Anche «Specchi dell’assenza», come la raccolta precedente, ha affrontato un percorso tortuoso prima della pubblicazione…
Specchi dell’assenza è rimasto fermo per 5 anni: avevo inviato il manoscritto al Ministero della Cultura siriano, che però negò il consenso alla pubblicazione. Così, i miei versi sono rimasti chiusi in un cassetto fino a quando non è arrivato un altro impiegato: uno scrittore che mi ha telefonato per dirmi di aver trovato il manoscritto e che acconsentiva alla pubblicazione. Lo avvisai che se avesse osato cancellare o modificare anche una sola parola, mi sarei regolato di conseguenza. Il manoscritto venne pubblicato regolarmente, ma i servizi segreti non permisero che arrivasse nelle librerie. Poi, un amico che lavorava al Ministero iniziò a trafugare un po’ alla volta le copie giacenti negli uffici per distribuirle gratuitamente, finché non fossero finite.

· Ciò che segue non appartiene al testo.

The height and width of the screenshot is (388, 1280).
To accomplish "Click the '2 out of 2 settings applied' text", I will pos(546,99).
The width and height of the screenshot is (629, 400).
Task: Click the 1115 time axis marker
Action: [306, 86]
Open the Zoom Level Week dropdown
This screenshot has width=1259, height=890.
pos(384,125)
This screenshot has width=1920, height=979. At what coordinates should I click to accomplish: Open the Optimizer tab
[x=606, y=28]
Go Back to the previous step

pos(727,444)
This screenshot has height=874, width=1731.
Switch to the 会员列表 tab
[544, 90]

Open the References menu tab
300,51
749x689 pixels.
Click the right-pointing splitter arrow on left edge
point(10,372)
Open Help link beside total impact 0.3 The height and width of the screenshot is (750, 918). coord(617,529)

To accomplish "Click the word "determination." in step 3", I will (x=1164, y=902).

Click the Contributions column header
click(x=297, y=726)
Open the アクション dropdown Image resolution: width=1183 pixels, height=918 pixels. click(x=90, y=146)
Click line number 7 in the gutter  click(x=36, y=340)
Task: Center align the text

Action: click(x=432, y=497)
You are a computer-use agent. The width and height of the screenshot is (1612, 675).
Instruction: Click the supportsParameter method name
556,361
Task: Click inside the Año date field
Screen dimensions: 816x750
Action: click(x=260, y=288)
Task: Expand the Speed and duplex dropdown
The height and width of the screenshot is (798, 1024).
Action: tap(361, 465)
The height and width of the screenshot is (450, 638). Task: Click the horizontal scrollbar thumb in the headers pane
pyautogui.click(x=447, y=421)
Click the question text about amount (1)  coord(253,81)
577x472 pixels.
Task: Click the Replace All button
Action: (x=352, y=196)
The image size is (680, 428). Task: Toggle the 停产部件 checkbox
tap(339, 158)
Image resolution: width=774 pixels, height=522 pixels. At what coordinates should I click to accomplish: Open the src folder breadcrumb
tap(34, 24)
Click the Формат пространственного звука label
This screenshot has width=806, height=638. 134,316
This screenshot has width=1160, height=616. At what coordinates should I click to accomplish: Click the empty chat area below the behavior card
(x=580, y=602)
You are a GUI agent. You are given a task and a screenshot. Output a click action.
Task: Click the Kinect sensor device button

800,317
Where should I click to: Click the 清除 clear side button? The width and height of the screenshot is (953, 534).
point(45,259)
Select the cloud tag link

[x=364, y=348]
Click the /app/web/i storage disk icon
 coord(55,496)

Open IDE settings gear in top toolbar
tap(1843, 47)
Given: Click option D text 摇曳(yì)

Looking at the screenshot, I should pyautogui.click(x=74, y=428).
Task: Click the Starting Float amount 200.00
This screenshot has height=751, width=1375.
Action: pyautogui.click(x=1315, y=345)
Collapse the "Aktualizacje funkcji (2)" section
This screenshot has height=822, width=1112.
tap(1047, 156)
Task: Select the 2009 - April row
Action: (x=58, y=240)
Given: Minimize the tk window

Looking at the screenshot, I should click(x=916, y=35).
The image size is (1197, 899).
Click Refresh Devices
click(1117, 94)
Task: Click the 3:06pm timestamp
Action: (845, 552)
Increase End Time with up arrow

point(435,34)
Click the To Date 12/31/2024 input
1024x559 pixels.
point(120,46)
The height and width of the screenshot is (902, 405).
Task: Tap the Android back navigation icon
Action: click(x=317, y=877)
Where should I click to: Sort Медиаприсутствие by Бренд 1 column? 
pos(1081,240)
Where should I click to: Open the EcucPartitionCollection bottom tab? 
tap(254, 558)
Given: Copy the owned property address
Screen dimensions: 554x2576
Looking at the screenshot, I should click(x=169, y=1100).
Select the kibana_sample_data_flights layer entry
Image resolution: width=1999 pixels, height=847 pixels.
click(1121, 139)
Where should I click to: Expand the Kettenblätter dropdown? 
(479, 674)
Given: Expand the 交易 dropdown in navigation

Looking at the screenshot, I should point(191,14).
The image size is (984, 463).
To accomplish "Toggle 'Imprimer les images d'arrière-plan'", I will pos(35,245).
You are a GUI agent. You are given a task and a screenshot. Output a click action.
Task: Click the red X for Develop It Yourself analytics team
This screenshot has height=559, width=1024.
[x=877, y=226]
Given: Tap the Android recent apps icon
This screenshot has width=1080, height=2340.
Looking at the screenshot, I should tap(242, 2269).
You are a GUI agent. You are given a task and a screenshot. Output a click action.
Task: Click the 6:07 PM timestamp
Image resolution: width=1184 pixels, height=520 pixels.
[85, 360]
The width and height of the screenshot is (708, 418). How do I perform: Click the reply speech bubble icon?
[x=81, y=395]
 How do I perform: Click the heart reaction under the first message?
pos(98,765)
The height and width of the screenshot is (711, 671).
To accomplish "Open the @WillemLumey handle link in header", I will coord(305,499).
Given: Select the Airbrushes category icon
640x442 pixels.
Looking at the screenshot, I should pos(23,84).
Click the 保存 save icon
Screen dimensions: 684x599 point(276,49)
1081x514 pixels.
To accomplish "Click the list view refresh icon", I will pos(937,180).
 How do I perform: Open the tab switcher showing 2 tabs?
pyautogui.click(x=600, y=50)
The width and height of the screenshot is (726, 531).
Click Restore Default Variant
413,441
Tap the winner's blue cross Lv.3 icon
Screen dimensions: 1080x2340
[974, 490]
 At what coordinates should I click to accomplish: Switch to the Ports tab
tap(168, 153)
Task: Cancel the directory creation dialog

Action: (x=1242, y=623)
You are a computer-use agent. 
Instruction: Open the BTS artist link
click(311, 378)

Nel caso di questo ultimo volume ha anche avuto l’appoggio della comunità intellettuale internazionale. Ma per quanti non hanno questa visibilità, cosa si può fare?
Ogni notizia che passa al tg, ogni segnalazione di Amnesty International aiuta a tutelare i detenuti politici dalla morte, obbligando Assad a risparmiare loro la vita. Quando la mia prima raccolta è «evasa» dal carcere, scritta sulle veline delle sigarette, non volevo che fosse pubblicata: temevo che le autorità potessero rimandarmi a Tadmur.
Contrariamente a ciò che pensavo, la pubblicazione accese su di me un faro, migliorando le mie condizioni e facendo sì che i miei carcerieri mi risparmiassero la vita. Certo, non per bontà d’animo, ma grazie all’attenzione delle organizzazioni internazionali: il regime uccide i prigionieri di cui nessuno parla.

Cosa resta della Siria dopo sette anni di rivoluzione?
È l’unico territorio al mondo in cui sono presenti truppe americane, russe, iraniane, turche e francesi, Hezbollah libanesi, milizie irachene, afghani e ceceni. Si tratta di una guerra mondiale in miniatura. Nonostante questo, molti media continuano a chiamarla guerra civile. Il regime di Assad non ha più alcun potere decisionale, così come non ce l’ha l’opposizione. Troppi interessi internazionali orbitano intorno alle sorti della Siria: alcuni auspicano che la rivoluzione continui, altri vogliono che venga sedata o potrebbe innescarsi un contagio democratico pericoloso in tutto il Medio Oriente. Altri ancora aspettano il collasso delle autorità per spartirsi i territori. So che non è una situazione facile per i democratici e so anche che pretendere l’indipendenza sia impossibile ma se riuscissero a non cedere a tutti i compromessi potrebbero rendere le condizioni meno dure.
Non ho un passaporto siriano, perché non riconosco e non rispetto il regime di Assad e di conseguenza l’autorità che rilascia a pagamento i suoi documenti. Il mio luogo d’esilio è proprio il Paese in cui sono nato, dove regnano oppressione e prigionia.

Che cos’è per lei la Svezia?
Sono stato invitato a Stoccolma nel 2005 come scrittore ospite per un periodo di due anni. Quando ho deciso di non tornare in Siria e di rimanere come rifugiato politico la mia scelta è stata accolta senza alcuna esitazione. Per questo adesso ho il passaporto svedese: dignità ed equità sono la mia patria.